= Beginning of Section =
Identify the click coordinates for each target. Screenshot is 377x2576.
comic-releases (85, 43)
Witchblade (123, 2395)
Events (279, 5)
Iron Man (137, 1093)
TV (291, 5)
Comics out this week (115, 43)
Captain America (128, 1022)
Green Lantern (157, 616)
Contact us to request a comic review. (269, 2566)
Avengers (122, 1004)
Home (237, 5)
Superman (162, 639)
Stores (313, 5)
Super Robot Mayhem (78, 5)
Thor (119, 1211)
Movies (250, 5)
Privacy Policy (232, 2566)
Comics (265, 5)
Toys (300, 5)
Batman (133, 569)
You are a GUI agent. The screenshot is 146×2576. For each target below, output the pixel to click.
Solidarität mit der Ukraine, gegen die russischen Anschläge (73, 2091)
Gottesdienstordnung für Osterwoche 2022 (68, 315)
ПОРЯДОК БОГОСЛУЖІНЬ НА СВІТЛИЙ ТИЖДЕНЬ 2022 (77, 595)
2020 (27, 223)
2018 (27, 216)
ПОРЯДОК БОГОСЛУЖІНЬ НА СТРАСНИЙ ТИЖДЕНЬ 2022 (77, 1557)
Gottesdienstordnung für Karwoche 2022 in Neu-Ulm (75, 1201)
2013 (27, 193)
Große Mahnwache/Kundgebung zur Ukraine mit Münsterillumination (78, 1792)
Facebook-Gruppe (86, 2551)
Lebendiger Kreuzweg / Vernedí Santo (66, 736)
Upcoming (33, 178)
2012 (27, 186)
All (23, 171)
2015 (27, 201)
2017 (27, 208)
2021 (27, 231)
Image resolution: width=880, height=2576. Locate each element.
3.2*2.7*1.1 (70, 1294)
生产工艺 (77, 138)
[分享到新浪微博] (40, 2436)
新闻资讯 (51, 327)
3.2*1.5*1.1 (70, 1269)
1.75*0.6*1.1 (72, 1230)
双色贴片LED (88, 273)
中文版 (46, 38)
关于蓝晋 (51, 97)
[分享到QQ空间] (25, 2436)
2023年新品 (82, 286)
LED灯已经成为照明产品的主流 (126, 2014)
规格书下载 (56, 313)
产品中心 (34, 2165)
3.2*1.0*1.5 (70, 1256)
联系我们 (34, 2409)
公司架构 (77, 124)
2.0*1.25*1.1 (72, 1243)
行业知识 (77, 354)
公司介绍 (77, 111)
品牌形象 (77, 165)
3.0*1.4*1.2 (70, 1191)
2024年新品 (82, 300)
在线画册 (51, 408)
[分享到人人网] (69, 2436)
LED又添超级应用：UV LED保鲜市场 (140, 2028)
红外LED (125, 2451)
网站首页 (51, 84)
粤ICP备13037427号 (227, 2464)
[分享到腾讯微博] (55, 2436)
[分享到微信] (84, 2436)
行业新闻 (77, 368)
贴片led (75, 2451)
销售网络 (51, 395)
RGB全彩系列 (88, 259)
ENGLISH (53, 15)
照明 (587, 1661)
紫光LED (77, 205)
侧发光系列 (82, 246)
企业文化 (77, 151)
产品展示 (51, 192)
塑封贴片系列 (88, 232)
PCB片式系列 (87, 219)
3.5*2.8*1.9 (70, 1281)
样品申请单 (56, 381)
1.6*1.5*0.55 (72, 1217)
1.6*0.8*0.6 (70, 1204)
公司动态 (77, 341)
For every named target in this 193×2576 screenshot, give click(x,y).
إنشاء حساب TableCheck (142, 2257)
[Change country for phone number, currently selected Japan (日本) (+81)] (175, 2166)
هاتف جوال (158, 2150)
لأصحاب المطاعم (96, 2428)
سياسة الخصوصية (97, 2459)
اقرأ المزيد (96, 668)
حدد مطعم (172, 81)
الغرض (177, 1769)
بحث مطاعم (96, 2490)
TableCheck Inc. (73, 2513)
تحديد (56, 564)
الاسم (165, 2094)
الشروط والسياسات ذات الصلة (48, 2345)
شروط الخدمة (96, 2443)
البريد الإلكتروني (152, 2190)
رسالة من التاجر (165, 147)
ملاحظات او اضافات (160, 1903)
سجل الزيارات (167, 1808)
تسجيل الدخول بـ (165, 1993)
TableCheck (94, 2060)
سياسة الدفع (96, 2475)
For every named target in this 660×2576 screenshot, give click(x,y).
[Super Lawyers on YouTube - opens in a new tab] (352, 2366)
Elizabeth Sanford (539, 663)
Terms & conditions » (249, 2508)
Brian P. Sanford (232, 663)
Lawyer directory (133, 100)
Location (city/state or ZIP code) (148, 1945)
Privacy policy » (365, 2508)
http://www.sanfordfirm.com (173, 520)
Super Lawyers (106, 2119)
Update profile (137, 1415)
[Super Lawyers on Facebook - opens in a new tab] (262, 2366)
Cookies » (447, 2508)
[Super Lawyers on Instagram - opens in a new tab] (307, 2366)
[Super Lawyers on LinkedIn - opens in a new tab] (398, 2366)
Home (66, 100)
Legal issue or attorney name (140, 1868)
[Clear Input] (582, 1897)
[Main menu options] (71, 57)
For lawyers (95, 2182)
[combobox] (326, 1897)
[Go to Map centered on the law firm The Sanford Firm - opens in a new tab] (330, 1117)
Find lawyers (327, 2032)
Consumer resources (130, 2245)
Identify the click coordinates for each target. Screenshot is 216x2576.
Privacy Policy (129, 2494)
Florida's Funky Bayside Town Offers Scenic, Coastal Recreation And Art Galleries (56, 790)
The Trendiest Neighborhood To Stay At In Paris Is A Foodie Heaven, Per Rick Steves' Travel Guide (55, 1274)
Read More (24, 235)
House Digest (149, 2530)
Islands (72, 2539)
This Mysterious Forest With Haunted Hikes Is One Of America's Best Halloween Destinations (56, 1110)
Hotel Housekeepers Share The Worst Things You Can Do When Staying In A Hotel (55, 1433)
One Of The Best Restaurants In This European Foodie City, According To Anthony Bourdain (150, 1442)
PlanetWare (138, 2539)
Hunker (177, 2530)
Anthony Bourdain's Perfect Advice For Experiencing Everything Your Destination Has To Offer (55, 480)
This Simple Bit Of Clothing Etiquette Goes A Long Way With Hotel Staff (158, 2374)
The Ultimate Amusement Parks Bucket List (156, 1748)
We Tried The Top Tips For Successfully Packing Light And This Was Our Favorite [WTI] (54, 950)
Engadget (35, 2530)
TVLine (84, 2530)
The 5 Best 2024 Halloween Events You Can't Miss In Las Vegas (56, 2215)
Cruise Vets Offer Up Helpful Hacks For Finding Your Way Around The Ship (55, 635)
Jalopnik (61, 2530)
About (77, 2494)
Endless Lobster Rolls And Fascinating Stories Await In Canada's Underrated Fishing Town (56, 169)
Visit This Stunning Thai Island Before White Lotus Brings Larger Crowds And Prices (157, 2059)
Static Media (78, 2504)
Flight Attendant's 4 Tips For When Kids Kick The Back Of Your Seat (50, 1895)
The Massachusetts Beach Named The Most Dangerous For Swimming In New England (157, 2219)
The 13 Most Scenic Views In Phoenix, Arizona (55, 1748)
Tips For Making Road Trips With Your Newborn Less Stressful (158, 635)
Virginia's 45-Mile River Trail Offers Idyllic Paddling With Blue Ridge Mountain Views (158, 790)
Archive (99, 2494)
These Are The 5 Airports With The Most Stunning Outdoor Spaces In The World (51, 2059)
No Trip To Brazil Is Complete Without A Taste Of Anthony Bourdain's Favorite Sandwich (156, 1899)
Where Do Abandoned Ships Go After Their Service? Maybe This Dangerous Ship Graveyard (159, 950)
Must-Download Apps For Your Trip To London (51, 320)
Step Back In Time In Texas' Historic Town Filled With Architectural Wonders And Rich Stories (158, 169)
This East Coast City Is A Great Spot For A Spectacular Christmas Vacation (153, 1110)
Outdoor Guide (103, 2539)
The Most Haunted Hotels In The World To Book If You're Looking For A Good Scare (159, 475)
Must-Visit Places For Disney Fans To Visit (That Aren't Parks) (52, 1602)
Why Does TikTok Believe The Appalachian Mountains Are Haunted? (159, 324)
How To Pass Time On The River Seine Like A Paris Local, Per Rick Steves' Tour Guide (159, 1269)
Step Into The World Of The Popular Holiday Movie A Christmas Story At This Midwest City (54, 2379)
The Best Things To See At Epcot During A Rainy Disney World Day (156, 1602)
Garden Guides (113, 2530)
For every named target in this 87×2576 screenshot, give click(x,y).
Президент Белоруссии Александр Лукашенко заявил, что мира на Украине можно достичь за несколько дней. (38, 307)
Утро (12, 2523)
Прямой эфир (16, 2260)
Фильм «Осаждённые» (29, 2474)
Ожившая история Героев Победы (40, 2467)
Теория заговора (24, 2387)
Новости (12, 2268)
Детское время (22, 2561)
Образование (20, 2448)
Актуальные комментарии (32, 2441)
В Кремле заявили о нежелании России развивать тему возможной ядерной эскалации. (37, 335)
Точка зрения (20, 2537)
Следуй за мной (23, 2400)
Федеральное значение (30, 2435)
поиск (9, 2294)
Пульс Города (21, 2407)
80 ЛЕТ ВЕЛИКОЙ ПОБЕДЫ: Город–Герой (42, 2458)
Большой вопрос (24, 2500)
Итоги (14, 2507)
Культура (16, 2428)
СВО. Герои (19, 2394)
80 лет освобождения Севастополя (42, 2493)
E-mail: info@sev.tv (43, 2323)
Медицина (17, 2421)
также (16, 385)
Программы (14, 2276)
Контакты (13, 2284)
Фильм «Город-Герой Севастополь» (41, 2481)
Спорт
= End of Section =
• [TO DO]:
Using the listing above, copy exactly the line that contains "Captain America (128, 1022)", the line that contains "Gottesdienstordnung für Osterwoche", and each line that falls between them.

• [THE ANSWER]:
Captain America (128, 1022)
Green Lantern (157, 616)
Contact us to request a comic review. (269, 2566)
Avengers (122, 1004)
Home (237, 5)
Superman (162, 639)
Stores (313, 5)
Super Robot Mayhem (78, 5)
Thor (119, 1211)
Movies (250, 5)
Privacy Policy (232, 2566)
Comics (265, 5)
Toys (300, 5)
Batman (133, 569)
You are a GUI agent. The screenshot is 146×2576. For each target below, output the pixel to click.
Solidarität mit der Ukraine, gegen die russischen Anschläge (73, 2091)
Gottesdienstordnung für Osterwoche 2022 (68, 315)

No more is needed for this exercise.